INPUT Start Marker
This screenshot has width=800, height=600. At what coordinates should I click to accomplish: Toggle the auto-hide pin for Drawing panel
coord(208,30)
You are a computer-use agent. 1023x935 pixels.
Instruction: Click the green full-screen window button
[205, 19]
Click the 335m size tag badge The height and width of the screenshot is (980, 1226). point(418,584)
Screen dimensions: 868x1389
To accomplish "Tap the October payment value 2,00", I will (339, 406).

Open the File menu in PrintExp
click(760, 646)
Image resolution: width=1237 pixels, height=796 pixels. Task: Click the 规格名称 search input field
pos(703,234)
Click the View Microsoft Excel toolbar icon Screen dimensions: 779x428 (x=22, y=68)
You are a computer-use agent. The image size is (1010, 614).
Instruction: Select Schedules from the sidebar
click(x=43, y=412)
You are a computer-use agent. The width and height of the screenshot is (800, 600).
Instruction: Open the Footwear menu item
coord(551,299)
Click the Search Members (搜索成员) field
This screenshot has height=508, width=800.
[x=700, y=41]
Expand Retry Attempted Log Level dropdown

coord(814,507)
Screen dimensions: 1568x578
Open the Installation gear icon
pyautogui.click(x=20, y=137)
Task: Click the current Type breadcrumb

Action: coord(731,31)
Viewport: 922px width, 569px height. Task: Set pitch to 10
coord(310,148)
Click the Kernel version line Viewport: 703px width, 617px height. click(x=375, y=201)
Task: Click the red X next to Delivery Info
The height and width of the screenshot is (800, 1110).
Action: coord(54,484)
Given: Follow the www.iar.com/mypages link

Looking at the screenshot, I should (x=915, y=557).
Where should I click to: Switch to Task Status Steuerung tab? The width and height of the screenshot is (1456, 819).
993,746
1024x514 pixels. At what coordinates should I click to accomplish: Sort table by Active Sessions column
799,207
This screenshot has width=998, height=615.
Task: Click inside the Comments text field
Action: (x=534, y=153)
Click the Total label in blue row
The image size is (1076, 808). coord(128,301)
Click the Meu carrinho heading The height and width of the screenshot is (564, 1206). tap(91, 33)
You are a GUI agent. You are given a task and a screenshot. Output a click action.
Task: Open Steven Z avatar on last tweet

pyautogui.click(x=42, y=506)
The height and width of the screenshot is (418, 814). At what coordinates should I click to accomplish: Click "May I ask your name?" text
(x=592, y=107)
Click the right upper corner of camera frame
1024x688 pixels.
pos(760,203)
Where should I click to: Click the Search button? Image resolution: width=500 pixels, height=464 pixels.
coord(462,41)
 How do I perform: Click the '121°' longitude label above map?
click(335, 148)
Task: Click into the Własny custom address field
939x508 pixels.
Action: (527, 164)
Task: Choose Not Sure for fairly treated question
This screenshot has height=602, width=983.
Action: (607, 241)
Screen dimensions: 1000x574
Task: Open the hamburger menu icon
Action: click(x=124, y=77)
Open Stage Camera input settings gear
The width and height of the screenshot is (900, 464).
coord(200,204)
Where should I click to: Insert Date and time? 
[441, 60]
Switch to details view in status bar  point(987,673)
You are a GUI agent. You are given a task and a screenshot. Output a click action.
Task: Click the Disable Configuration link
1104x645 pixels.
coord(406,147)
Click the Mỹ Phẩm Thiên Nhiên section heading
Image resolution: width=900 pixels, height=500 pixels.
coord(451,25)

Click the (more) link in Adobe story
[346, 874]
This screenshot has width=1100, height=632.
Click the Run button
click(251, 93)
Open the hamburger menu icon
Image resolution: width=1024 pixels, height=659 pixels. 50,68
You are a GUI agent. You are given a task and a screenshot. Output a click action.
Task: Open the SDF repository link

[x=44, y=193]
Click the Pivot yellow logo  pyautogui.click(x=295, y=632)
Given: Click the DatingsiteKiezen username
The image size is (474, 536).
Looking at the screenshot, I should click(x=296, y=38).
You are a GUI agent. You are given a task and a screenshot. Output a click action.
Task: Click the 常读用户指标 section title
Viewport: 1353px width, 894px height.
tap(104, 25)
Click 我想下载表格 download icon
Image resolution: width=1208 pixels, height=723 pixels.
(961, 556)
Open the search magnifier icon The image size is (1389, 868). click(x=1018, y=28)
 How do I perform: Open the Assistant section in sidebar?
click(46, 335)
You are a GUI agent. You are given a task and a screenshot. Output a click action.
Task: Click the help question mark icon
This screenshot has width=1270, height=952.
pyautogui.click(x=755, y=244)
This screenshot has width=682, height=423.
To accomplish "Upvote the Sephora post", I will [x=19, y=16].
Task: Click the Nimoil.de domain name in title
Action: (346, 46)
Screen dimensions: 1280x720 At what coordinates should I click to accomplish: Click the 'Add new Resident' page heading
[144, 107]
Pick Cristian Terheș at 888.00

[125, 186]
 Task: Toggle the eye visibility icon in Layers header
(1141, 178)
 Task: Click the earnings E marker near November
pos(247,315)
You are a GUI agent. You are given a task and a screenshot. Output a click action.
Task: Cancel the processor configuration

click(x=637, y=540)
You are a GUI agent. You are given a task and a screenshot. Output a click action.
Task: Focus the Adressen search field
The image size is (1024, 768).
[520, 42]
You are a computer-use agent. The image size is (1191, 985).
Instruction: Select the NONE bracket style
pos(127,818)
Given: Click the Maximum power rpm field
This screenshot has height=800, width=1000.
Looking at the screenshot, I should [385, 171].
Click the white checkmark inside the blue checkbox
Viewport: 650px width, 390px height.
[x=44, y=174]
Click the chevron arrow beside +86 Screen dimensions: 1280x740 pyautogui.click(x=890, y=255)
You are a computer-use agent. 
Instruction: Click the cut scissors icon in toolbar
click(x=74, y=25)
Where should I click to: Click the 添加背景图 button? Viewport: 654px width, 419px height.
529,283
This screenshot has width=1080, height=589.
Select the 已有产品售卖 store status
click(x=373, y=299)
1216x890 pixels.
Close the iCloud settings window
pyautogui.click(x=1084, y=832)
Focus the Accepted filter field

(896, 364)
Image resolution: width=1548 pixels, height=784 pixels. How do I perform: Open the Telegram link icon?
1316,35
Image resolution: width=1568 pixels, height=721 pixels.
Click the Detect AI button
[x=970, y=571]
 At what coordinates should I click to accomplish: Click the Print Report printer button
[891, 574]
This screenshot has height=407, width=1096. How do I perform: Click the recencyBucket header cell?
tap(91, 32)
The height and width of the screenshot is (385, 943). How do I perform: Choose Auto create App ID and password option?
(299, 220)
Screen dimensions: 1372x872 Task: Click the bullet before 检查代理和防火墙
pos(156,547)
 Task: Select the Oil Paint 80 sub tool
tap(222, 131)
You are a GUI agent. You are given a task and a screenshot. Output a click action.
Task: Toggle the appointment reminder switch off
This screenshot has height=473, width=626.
INPUT End Marker
In your response, give all the records again with nothing altered.

EXERCISE RESULT>
This screenshot has width=800, height=600. At what coordinates should I click to accomplish: Toggle the auto-hide pin for Drawing panel
coord(208,30)
You are a computer-use agent. 1023x935 pixels.
Instruction: Click the green full-screen window button
[205, 19]
Click the 335m size tag badge The height and width of the screenshot is (980, 1226). point(418,584)
Screen dimensions: 868x1389
To accomplish "Tap the October payment value 2,00", I will (339, 406).

Open the File menu in PrintExp
click(760, 646)
Image resolution: width=1237 pixels, height=796 pixels. Task: Click the 规格名称 search input field
pos(703,234)
Click the View Microsoft Excel toolbar icon Screen dimensions: 779x428 (x=22, y=68)
You are a computer-use agent. The image size is (1010, 614).
Instruction: Select Schedules from the sidebar
click(x=43, y=412)
You are a computer-use agent. The width and height of the screenshot is (800, 600).
Instruction: Open the Footwear menu item
coord(551,299)
Click the Search Members (搜索成员) field
This screenshot has height=508, width=800.
[x=700, y=41]
Expand Retry Attempted Log Level dropdown

coord(814,507)
Screen dimensions: 1568x578
Open the Installation gear icon
pyautogui.click(x=20, y=137)
Task: Click the current Type breadcrumb

Action: coord(731,31)
Viewport: 922px width, 569px height. Task: Set pitch to 10
coord(310,148)
Click the Kernel version line Viewport: 703px width, 617px height. click(x=375, y=201)
Task: Click the red X next to Delivery Info
The height and width of the screenshot is (800, 1110).
Action: coord(54,484)
Given: Follow the www.iar.com/mypages link

Looking at the screenshot, I should (x=915, y=557).
Where should I click to: Switch to Task Status Steuerung tab? The width and height of the screenshot is (1456, 819).
993,746
1024x514 pixels. At what coordinates should I click to accomplish: Sort table by Active Sessions column
799,207
This screenshot has width=998, height=615.
Task: Click inside the Comments text field
Action: (x=534, y=153)
Click the Total label in blue row
The image size is (1076, 808). coord(128,301)
Click the Meu carrinho heading The height and width of the screenshot is (564, 1206). tap(91, 33)
You are a GUI agent. You are given a task and a screenshot. Output a click action.
Task: Open Steven Z avatar on last tweet

pyautogui.click(x=42, y=506)
The height and width of the screenshot is (418, 814). At what coordinates should I click to accomplish: Click "May I ask your name?" text
(x=592, y=107)
Click the right upper corner of camera frame
1024x688 pixels.
pos(760,203)
Where should I click to: Click the Search button? Image resolution: width=500 pixels, height=464 pixels.
coord(462,41)
 How do I perform: Click the '121°' longitude label above map?
click(335, 148)
Task: Click into the Własny custom address field
939x508 pixels.
Action: (527, 164)
Task: Choose Not Sure for fairly treated question
This screenshot has height=602, width=983.
Action: (607, 241)
Screen dimensions: 1000x574
Task: Open the hamburger menu icon
Action: click(x=124, y=77)
Open Stage Camera input settings gear
The width and height of the screenshot is (900, 464).
coord(200,204)
Where should I click to: Insert Date and time? 
[441, 60]
Switch to details view in status bar  point(987,673)
You are a GUI agent. You are given a task and a screenshot. Output a click action.
Task: Click the Disable Configuration link
1104x645 pixels.
coord(406,147)
Click the Mỹ Phẩm Thiên Nhiên section heading
Image resolution: width=900 pixels, height=500 pixels.
coord(451,25)

Click the (more) link in Adobe story
[346, 874]
This screenshot has width=1100, height=632.
Click the Run button
click(251, 93)
Open the hamburger menu icon
Image resolution: width=1024 pixels, height=659 pixels. 50,68
You are a GUI agent. You are given a task and a screenshot. Output a click action.
Task: Open the SDF repository link

[x=44, y=193]
Click the Pivot yellow logo  pyautogui.click(x=295, y=632)
Given: Click the DatingsiteKiezen username
The image size is (474, 536).
Looking at the screenshot, I should click(x=296, y=38).
You are a GUI agent. You are given a task and a screenshot. Output a click action.
Task: Click the 常读用户指标 section title
Viewport: 1353px width, 894px height.
tap(104, 25)
Click 我想下载表格 download icon
Image resolution: width=1208 pixels, height=723 pixels.
(961, 556)
Open the search magnifier icon The image size is (1389, 868). click(x=1018, y=28)
 How do I perform: Open the Assistant section in sidebar?
click(46, 335)
You are a GUI agent. You are given a task and a screenshot. Output a click action.
Task: Click the help question mark icon
This screenshot has width=1270, height=952.
pyautogui.click(x=755, y=244)
This screenshot has width=682, height=423.
To accomplish "Upvote the Sephora post", I will [x=19, y=16].
Task: Click the Nimoil.de domain name in title
Action: (346, 46)
Screen dimensions: 1280x720 At what coordinates should I click to accomplish: Click the 'Add new Resident' page heading
[144, 107]
Pick Cristian Terheș at 888.00

[125, 186]
 Task: Toggle the eye visibility icon in Layers header
(1141, 178)
 Task: Click the earnings E marker near November
pos(247,315)
You are a GUI agent. You are given a task and a screenshot. Output a click action.
Task: Cancel the processor configuration

click(x=637, y=540)
You are a GUI agent. You are given a task and a screenshot. Output a click action.
Task: Focus the Adressen search field
The image size is (1024, 768).
[520, 42]
You are a computer-use agent. The image size is (1191, 985).
Instruction: Select the NONE bracket style
pos(127,818)
Given: Click the Maximum power rpm field
This screenshot has height=800, width=1000.
Looking at the screenshot, I should [385, 171].
Click the white checkmark inside the blue checkbox
Viewport: 650px width, 390px height.
[x=44, y=174]
Click the chevron arrow beside +86 Screen dimensions: 1280x740 pyautogui.click(x=890, y=255)
You are a computer-use agent. 
Instruction: Click the cut scissors icon in toolbar
click(x=74, y=25)
Where should I click to: Click the 添加背景图 button? Viewport: 654px width, 419px height.
529,283
This screenshot has width=1080, height=589.
Select the 已有产品售卖 store status
click(x=373, y=299)
1216x890 pixels.
Close the iCloud settings window
pyautogui.click(x=1084, y=832)
Focus the Accepted filter field

(896, 364)
Image resolution: width=1548 pixels, height=784 pixels. How do I perform: Open the Telegram link icon?
1316,35
Image resolution: width=1568 pixels, height=721 pixels.
Click the Detect AI button
[x=970, y=571]
 At what coordinates should I click to accomplish: Click the Print Report printer button
[891, 574]
This screenshot has height=407, width=1096. How do I perform: Click the recencyBucket header cell?
tap(91, 32)
The height and width of the screenshot is (385, 943). How do I perform: Choose Auto create App ID and password option?
(299, 220)
Screen dimensions: 1372x872 Task: Click the bullet before 检查代理和防火墙
pos(156,547)
 Task: Select the Oil Paint 80 sub tool
tap(222, 131)
You are a GUI agent. You are given a task and a screenshot. Output a click action.
Task: Toggle the appointment reminder switch off
This screenshot has height=473, width=626.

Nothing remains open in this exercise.